Semarang, 1 September 2025 — Di tengah situasi nasional yang memanas pasca demonstrasi besar di Jakarta dan berbagai daerah, para tokoh lintas agama dan kepercayaan yang tergabung dalam Persaudaraan Lintas Agama (Pelita) menyerukan langkah moral untuk perbaikan fundamental pemerintahan Indonesia. Seruan ini disampaikan dalam pernyataan resmi di Semarang, Senin (1/9).
Rm. FX. Sugiyana Pr., Vikaris Jenderal Keuskupan Agung Semarang, yang mewakili Pelita, menegaskan bahwa jalan keluar dari krisis tidak boleh ditempuh dengan kekerasan, melainkan melalui kebijakan yang berbasis moralitas dan keberpihakan pada rakyat.
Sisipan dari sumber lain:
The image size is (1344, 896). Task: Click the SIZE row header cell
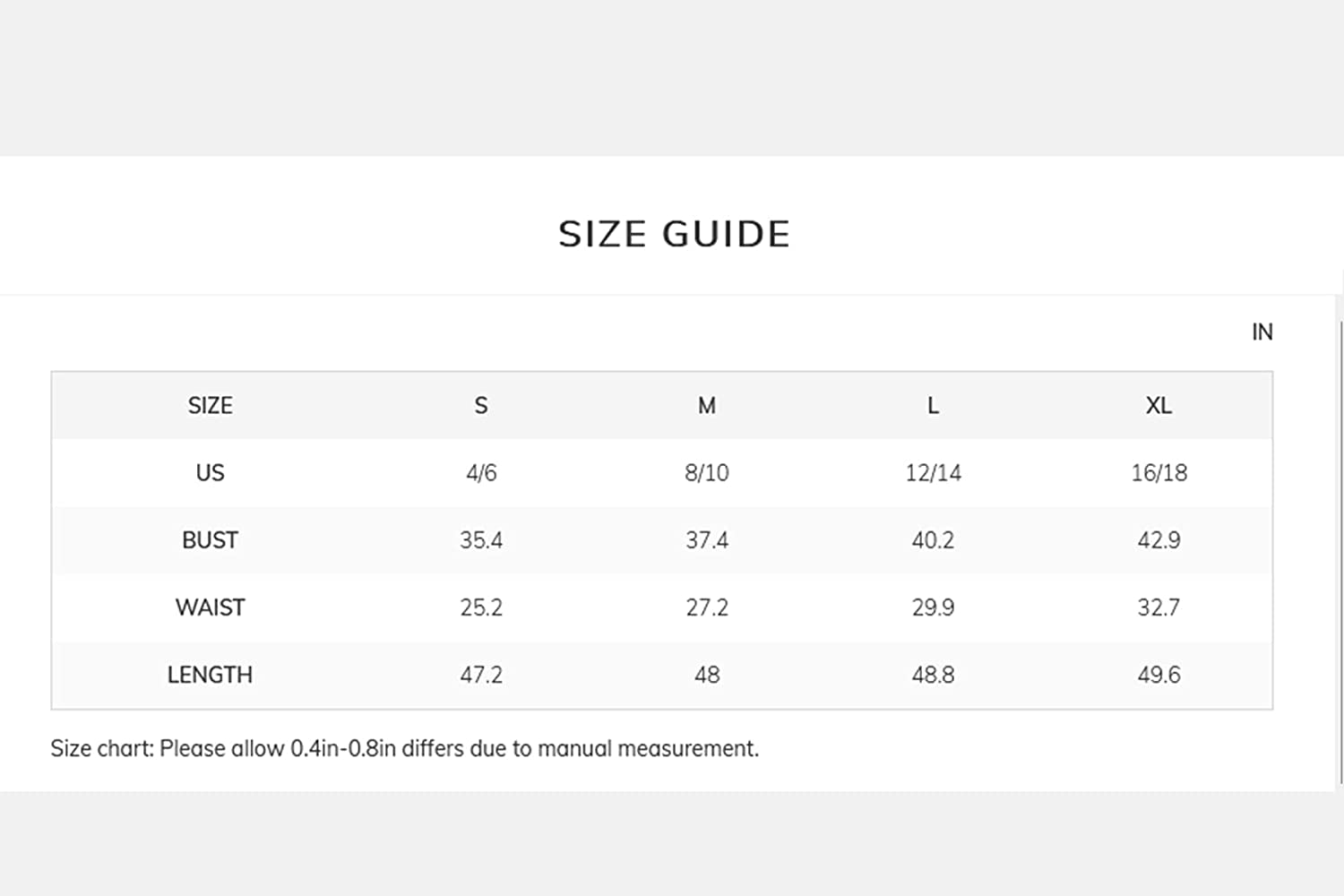tap(210, 406)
“Letupan konflik ini adalah akumulasi kekecewaan masyarakat. Ibarat bisul, jika tidak ditangani secara bijaksana, dapat mengancam keselamatan bangsa dan negara,” ujarnya.
Ketegangan politik dan sosial memuncak sejak 25 Agustus lalu, setelah ribuan massa berunjuk rasa menolak kenaikan tunjangan DPR sebesar Rp50 juta per bulan. Situasi semakin parah ketika pada 28 Agustus seorang pengemudi ojek online, Affan Kurniawan, tewas tertabrak kendaraan taktis Brimob di depan Gedung DPR RI. Gelombang kemarahan kemudian menyebar ke berbagai daerah, termasuk Makassar yang dilanda kerusuhan hebat hingga menelan korban jiwa dan kerusakan fasilitas umum.
Menyikapi hal tersebut, Pelita mengapresiasi respons Presiden bersama pimpinan DPR, MPR, dan DPD yang pada 31 Agustus berjanji melakukan pembenahan, termasuk memangkas privilese anggota DPR dan menindak aparat maupun legislator yang bersalah. Namun, Pelita menilai langkah tersebut perlu ditindaklanjuti dengan perbaikan mendasar.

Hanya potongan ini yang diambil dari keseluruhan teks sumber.